A performance based on hierarchy, on a compulsive need to be reassured of one’s acceptability in expressing one’s gender, can express only a distorted vision of love. The reflexive questions participants in DanceSport need to ask themselves are: what kind of love do they want to show? What kind of love do they want to see? Is a partnership designed to compensate normative shortcomings through dominance all ‘love’ is about?

Considering all six couples reaching the finals of the World Championships in 2018 and 2019, Gusev and Bondareva’s way seems to be the consensus, although on the more extreme end of the spectrum. However, I have shown that there is room for manoeuvre, for subversion. Balan and Moshenska display significantly more female agency, and less contrast in body language and postures signifying female submission and male dominance. Imagine, for a second, that DanceSport would evolve further in this direction … The vocabulary constitutive of DanceSport has evolved so drastically since the 1960s, as anyone comparing performances from various periods could notice. Why would it not again?

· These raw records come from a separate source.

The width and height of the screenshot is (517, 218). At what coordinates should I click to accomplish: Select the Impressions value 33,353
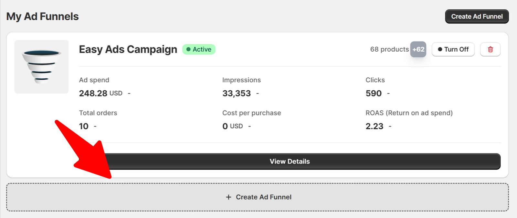[x=237, y=93]
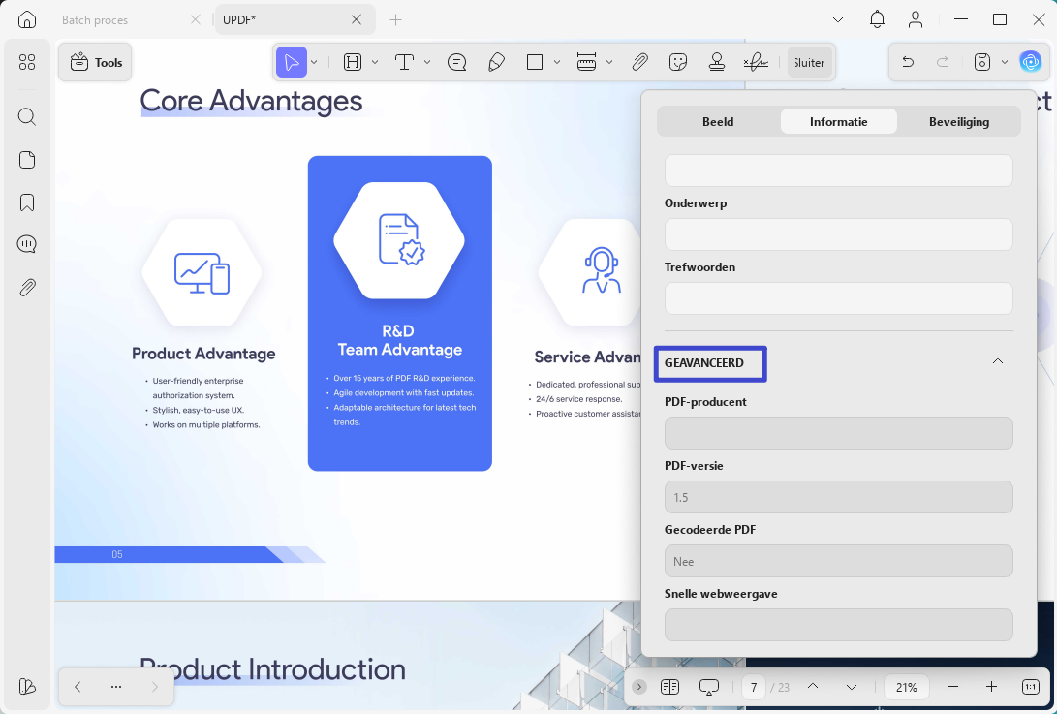Open the search panel in the sidebar

(x=27, y=116)
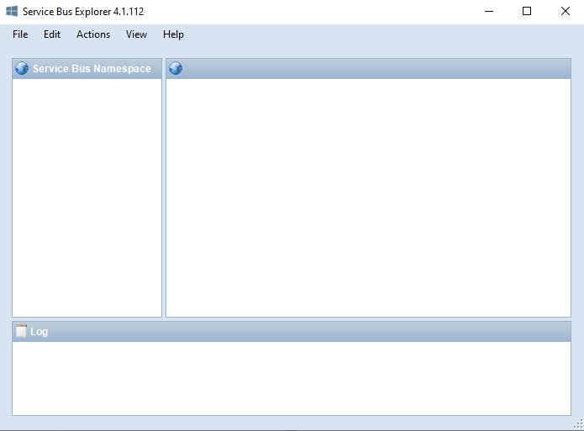The height and width of the screenshot is (431, 584).
Task: Click the resize grip in the window corner
Action: [578, 425]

What if DanceSport aimed at showing a different kind of love, a more reciprocal one? What if both partners were equal not only in the movement’s execution but also in the gender representation? What if there were no need to assert dominance through contrasts in positions, through exhibition of a sexualized female dancer? What if we could witness a performance closer to complex, diverse real-life experiences, where the female partner initiates as much as, or even more than, the male partner? Where he doesn’t need violence each time she seduces him? Where he can also rest, rely on her, and trust her? Where she can set boundaries? Reciprocity, trust, vulnerability might bring more tears to people’s eyes than dominance and submission – I know they would for me.

Disclosure statement

No potential conflict of interest was reported by the author.

Additional information

Notes on contributors

Valentin Meneau

After completing two Masters Degrees, in Musicology and Gender Studies, Valentin Meneau registered for a PhD in Dance Studies at the University of Salzburg. His topic of interest starting with his first Masters was DanceSport. Being himself an active competitor, social research satisfied his need to confront the contradictions he was irritated by in his daily practice. In Musicology, he researched the performance of musicality in the Slow Foxtrot. For his thesis in Gender Studies, he focused on choreographed gendered narratives in the Rumba. He has presented his findings to various international conferences. In his current research, he aims to establish a genealogy of female hypersexualization in Latin American competitive dancing. To do so, a scholarship has been awarded to him by the Austrian Academy of Science . Meneau is a native of France and currently lives in Austria.

Notes

1. DanceSport is the competitive form of ballroom dancing, comprising two branches, Latin American, and Ballroom. The object of my research, the former branch, includes Samba, Chachacha, Rumba, Paso Doble, Jive.

2. Comments about what a man should do or be or look like or act are extremely common during private lessons or group lessons, mostly as demarcation to femininity and said in a normative manner. It is a corrective statement, indicating what movement is right or wrong (i.e. feminine) for a male dancer.

3. Relics are still to be found, in the position of the hands, the concept of lead/follow itself, the visually causal choreographic relationship between the partners. For instance, in Back Basic, he steps towards her, communicating to her by his energy and physical pressure that she must move back, driving her away from her foot and place.